Tiger Boot Times: Quicksilver vs 8600

Discussion in 'PowerPC Macs' started by tevion5, Mar 23, 2016.

  1. tevion5 macrumors 68000


    Jul 12, 2011
    Having successfully installed Mac OS X 10.4.11 on my 8600/250 (as detailed here: http://forums.macrumors.com/threads/604ev-tiger-and-geekbench.1962898/), I thought it would be fun to compare the speeds at which my 1GHz DP Quicksilver and 250MHz 8600 boot the OS.

    They have the exact same OS, as the 8600 drive is a clone of my Quicksilver so it's totally fair. The slower buses are the biggest downside to the 8600 of course. And of course the enormous difference in CPU power. 840 vs 95 in Geekbench 2!

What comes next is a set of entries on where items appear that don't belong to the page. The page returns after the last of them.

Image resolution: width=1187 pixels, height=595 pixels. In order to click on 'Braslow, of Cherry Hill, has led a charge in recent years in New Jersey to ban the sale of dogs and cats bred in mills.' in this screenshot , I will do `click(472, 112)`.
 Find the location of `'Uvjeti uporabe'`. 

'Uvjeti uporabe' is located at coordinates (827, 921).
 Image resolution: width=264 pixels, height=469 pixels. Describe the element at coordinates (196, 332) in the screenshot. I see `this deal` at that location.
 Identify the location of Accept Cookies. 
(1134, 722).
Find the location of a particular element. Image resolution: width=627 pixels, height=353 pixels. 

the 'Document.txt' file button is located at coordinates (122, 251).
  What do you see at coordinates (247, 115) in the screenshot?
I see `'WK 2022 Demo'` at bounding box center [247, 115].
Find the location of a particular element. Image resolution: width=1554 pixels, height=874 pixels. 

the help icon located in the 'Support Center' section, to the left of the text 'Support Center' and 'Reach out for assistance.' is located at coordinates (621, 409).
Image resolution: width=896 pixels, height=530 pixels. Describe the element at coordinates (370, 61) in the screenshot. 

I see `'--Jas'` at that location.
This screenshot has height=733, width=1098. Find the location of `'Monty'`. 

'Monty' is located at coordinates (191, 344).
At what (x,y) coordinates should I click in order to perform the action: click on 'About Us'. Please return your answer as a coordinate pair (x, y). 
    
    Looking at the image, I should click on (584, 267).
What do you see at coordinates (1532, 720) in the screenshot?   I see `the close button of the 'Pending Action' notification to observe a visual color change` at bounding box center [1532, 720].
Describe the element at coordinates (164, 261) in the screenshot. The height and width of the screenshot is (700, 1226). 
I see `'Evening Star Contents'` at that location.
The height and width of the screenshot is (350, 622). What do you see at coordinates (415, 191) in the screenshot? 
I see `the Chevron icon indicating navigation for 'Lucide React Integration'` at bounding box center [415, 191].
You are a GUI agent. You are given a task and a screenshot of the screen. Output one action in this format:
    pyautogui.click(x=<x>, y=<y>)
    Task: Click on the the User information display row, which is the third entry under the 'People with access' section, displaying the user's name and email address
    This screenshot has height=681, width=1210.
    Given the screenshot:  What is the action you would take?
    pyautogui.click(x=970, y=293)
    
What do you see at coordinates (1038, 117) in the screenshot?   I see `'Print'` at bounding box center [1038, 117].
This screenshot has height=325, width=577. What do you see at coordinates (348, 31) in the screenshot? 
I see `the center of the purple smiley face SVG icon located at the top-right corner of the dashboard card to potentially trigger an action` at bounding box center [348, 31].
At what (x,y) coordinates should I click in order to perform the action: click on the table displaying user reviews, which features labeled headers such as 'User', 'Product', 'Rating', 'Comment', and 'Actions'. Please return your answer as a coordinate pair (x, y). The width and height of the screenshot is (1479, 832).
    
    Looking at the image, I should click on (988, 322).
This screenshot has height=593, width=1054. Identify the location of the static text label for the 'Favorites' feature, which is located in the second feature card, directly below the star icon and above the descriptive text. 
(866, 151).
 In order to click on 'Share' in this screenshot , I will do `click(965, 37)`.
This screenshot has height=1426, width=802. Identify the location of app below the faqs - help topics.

    However, in terms of HDD's and GPU's and RAM, they are actually fairly equal. At least on the surface. Again those buses and differing memory speeds are a massive factor. Anyway enjoy the little video I made comparing the two!

  2. bunnspecial macrumors 603


    May 3, 2014
    Very nice.

    Yours booted a fair bit faster than either my 8600 or 9600, although no doubt your 1gb of RAM(I need to just bit the bullet on that...) help a lot as well as your faster clock speed vs. both of mine(200mhz).

    On the GPU front, I'm guessing you're probably running a 4MX or Radeon 9000 in your Quicksilver since you say they're comparable(I think my dual 1ghz shipped with a 4mx, although needless to say I'm no longer using it :) ). Although the 9200 in your 8600 is the more powerful GPU of the bunch, bear in mind that it's limited by the PCI bus and you're pushing a decent amount through it with the ATA card and the 9200. Although the 9200 supports Quartz Extreme, it's disabled by default on PCI. There are ways to enable it(@LightBulbFun may have talked you through it) and it does help OS X a lot. The downside, of course, is even more throughput on the PCI bus.

    As much as I love my 8600 and plan on running Leopard on it(with the 800/1mb G4 card), you get a definite advantage in this department with the 9600. Specifically, because the 9600 has two separate PCI buses, you put the GPU on one bus, your ATA card on the other, and spread out some of your other, lower bandwidth expansion cards(like the USB/Firewire card and the 10/100 or 10/100/1000 card we all want to keep things more manageable) and not have to worry as much about congestion.